======== User Manual ======== This tool generates urbanization agglomeration indice using CIESIN population grid data.
== PART 1: Dataset Preparation ==
(1) This tool mainly relies on the population data from CIESIN website: http://sedac.ciesin.columbia.edu/data/set/gpw-v3-population-density/data-download To download the population grid for a country, please follow the steps below: (a) in "Geography", choose "Country", then select your interested country (b) in "Data Set", choose "Population Density Grid" (c) in "Data Attributes", choose "grid"-"2.5'"-"1990,1995,2000" Then click "download" button. The downloaded zip file contains 3 years population data, go for the "readme_pdens_grid_prod.txt" file first to understand how the data is organized. The population grid data is in ArcGIS grid (raster) format, user needs to convert it into vector format (shapefile) in ArcGIS.
(2) Optionally, user can provide "seed" files to facilitate the agglomeration algorithm. The seed data can based on GRUMP settlement points, which is accessible from this link http://sedac.ciesin.columbia.edu/data/set/grump-v1-settlement-points/data-download To download the settlement points for a country, please follow the steps below: (a) in "Geography", choose "Country", then select your interested country (b) in "Data Set", choose "Settlement Points" (c) in "Data Attributes", choose ".shp"-"circa 2000" Then click "download" button. The downloaded zip file contains the settlement data in shape file, go for the "readme.txt" file first to understand the data structure.
== PART 2: How It Works ==
Each agglomeration needs a seed. User can prepare a seed file for the algorithm or simply choose top N population grid as seeds. In either way, the selected seeds must meet a user defined seed minimum population criterion.

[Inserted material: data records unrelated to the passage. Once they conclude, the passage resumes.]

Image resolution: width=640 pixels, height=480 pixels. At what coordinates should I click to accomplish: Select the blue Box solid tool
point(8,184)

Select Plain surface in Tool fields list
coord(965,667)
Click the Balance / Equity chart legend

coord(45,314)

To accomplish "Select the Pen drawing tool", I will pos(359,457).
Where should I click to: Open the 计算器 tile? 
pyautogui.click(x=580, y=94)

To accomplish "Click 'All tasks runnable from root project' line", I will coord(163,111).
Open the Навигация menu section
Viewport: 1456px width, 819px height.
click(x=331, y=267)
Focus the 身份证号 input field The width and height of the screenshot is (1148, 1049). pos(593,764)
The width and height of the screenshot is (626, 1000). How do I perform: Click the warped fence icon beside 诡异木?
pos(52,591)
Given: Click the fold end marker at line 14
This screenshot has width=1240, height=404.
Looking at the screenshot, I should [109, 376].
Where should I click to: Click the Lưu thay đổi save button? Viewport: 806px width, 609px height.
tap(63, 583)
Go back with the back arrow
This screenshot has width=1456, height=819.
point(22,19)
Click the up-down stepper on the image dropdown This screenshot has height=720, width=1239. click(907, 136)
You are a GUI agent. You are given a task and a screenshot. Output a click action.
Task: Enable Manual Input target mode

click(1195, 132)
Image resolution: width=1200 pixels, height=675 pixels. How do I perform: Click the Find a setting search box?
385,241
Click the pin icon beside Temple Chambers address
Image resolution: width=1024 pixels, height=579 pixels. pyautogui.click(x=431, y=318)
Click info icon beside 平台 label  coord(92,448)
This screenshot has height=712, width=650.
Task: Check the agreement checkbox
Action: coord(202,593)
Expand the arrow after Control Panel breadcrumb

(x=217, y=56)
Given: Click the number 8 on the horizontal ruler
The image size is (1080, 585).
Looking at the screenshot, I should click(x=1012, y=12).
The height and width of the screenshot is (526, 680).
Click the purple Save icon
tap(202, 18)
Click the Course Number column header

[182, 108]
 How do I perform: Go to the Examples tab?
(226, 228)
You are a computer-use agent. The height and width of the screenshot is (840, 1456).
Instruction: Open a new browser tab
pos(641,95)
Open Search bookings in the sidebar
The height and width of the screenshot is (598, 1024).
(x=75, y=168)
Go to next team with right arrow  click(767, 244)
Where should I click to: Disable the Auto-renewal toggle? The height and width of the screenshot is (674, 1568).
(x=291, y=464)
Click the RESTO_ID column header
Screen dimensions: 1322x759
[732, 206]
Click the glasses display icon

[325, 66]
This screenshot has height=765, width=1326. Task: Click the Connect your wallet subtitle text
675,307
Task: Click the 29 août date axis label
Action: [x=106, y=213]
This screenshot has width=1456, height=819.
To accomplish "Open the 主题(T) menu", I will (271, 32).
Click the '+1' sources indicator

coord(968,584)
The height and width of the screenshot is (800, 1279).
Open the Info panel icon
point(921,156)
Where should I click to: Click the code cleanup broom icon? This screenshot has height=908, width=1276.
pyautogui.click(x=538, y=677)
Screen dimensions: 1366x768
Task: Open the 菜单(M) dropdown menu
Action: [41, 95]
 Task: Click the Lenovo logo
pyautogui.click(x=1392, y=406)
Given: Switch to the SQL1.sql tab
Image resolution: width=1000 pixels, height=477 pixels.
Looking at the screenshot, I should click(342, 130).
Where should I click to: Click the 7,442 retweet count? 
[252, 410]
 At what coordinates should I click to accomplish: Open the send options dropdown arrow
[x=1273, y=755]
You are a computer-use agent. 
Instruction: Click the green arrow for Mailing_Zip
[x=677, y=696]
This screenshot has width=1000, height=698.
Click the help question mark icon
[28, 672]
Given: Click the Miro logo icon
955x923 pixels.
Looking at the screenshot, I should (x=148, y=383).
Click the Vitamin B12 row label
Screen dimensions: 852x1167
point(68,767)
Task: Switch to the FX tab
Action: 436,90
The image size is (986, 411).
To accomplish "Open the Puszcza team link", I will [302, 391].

For each non-seed district, the algorithm first finds its "closest" seed using the following gravity equation: gravity = seedpop / (dist^2) where "seedpop" represents the population of a seed and "dist" stands for the Euclidian distance between the centroids of seed and non-seed districts. A seed is more "attractive" to a non-seed if the gravity value is higher. In this way, the seed with the highest gravity value is assigned to that non-seed. But this doesn't indicate that this non-seed district can actually be merged to the seed. To make a merging decision, the algorithm takes into account two more factors: (1) the non-seed district has a big enough population to meet a user defined minimum population criterion (2) the travel time between the centroids of seed and non-seed districts meets a user defined maximum travel time criterion. If the travel time between a seed and non-seed cannot be found in the cached route database (i.e. "output/countryname/routefinfo/db.csv"), the algorithm will call Mapquest/Google navigation API to get this value and then cache it. This will boost the processing speed dramatically in the next run.
Merging Seed Agglomerations The algorithm provides two options for merging seed agglomerations: (1) using "minimaldist" option, which relies on a user defined "seedMergeDist" threshold. If the Euclidian distance between two seeds is less than this threshold value, their agglomerations will be merged. (2) using "exingravity" option, which determines the merging by considering the external and internal gravity factors, read the "change log" part of source code for more details.
== PART 3: How To Use It ==
The algorithm is written in R and tested in Mac OS X 10.8.5. User is assumed to know how to use R.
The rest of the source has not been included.